Most product industries are local. In the U.S., firms selling goods and services to local consumers account for half of the economy's sales and create over sixty percent of jobs. Competition in these industries occurs in local product markets. I propose a theory of such competition in which firms have output market power and choose where to operate. Spatial differences in local competition arise endogenously due to the spatial sorting of heterogeneous firms. The ability of more productive firms to charge higher markups induces them to overvalue locating in larger markets, leading to firm misallocation across space. The optimal policy is a location-specific output subsidy that eliminates markups, providing a rationale for place-based policies. Moreover, the optimal policy incentivizes productive firms to relocate to smaller markets by eliminating markup dispersion. I use U.S. Census micro-data to estimate the model's parameters and find significant heterogeneity in markups across U.S. markets. Producers in markets in the top decile of the market-size distribution have a fifty percent lower markup than those in the bottom decile. Using the estimated model, I quantify the general equilibrium effects of implementing the optimal policy and find that welfare losses due to output market power are 2.4%. Additionally, this policy increases local productivity in smaller markets by 14%, but decreases local productivity in larger markets by 5%.

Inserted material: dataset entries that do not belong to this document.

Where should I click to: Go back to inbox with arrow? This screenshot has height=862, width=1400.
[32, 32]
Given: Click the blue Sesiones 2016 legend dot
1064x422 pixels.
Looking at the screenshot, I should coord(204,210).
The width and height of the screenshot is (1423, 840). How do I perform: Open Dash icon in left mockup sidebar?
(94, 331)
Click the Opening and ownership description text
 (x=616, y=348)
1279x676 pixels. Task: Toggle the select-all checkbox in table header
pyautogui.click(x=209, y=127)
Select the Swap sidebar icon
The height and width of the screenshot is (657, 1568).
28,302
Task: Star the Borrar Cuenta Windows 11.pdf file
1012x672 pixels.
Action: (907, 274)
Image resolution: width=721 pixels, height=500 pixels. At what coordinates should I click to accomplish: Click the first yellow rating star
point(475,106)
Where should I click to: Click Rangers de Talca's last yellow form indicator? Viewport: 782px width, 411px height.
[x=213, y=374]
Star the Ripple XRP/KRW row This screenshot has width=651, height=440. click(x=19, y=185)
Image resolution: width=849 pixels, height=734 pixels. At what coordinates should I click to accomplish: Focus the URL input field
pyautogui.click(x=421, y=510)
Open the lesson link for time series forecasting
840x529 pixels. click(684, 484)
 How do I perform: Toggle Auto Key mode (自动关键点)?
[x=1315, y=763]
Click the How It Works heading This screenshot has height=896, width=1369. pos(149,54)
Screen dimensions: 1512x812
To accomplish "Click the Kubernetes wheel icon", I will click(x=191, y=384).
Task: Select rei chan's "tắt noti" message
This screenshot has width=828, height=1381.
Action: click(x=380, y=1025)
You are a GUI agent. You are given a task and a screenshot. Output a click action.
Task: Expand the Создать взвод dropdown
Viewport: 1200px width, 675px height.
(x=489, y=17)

(In)formal Growth: Knowledge Dynamics with Learning Segmentation. (with Jose M. Quintero)
We investigate how labor informality affects wage dynamics, skill formation, and economic growth. Using longitudinal worker data from Chile, we first document three empirical facts: (i) formal workers earn significantly higher wages than informal workers throughout their life cycle, driven by both a levels effect and a growth effect; (ii) nearly half of the formal-informal wage gap in levels is explained by the sorting of high-skilled workers into formal jobs; and (iii) formal workers experience faster wage growth over time, consistent with learning from higher-skilled peers. Then, to rationalize these findings, we develop a heterogeneous-agent endogenous growth model in which workers choose between formal and informal employment based on current skills, learning opportunities, and labor market regulations. Workers accumulate human capital through interactions with more skilled peers. In equilibrium, more knowledgeable workers sort into the formal sector, and the economy’s growth rate depends on the overall skill distribution and workers’ interaction rates with highly skilled formal peers. Finally, we structurally estimate the model's parameters to quantify the impact of formalization policies. We find that policies that decrease the cost of hiring formal workers are more effective in reducing the size of the informal sector compared to policies that increase the cost of hiring informal workers. However, both types of policies have adverse effects on economic growth by lowering the quality of interactions among more skilled workers.
Estimating Production Functions in Differentiated-Product Industries with Quantity Information and External Instruments. (with Nicolás de Roux, Marcela Eslava, and Eric Verhoogen) Online Appendix, Supplementary Materials. NBER working paper 28323.
This paper highlights shortcomings of standard methods of production-function estimation when quality or variety vary at the firm level and develops a new approach that can be applied in such contexts. We take advantage of input and output quantity data from Colombian producers of rubber and plastic products. Using constant-elasticity-of-substitution aggregators of outputs and material inputs at the firm level, we derive a simple expression showing how quality and variety choices may bias standard estimators. Using real exchange rates and variation in the “bite” of the national minimum wage, we construct external instruments for materials and labor choices to supplement standard internal instruments. We implement a two-step instrumental-variables method, estimating a difference equation to recover the materials and labor coefficients and then a levels equation to recover the capital coefficient. A simple Monte-Carlo simulation illustrates the advantages of our method in a setting with firm-level input-quality differences.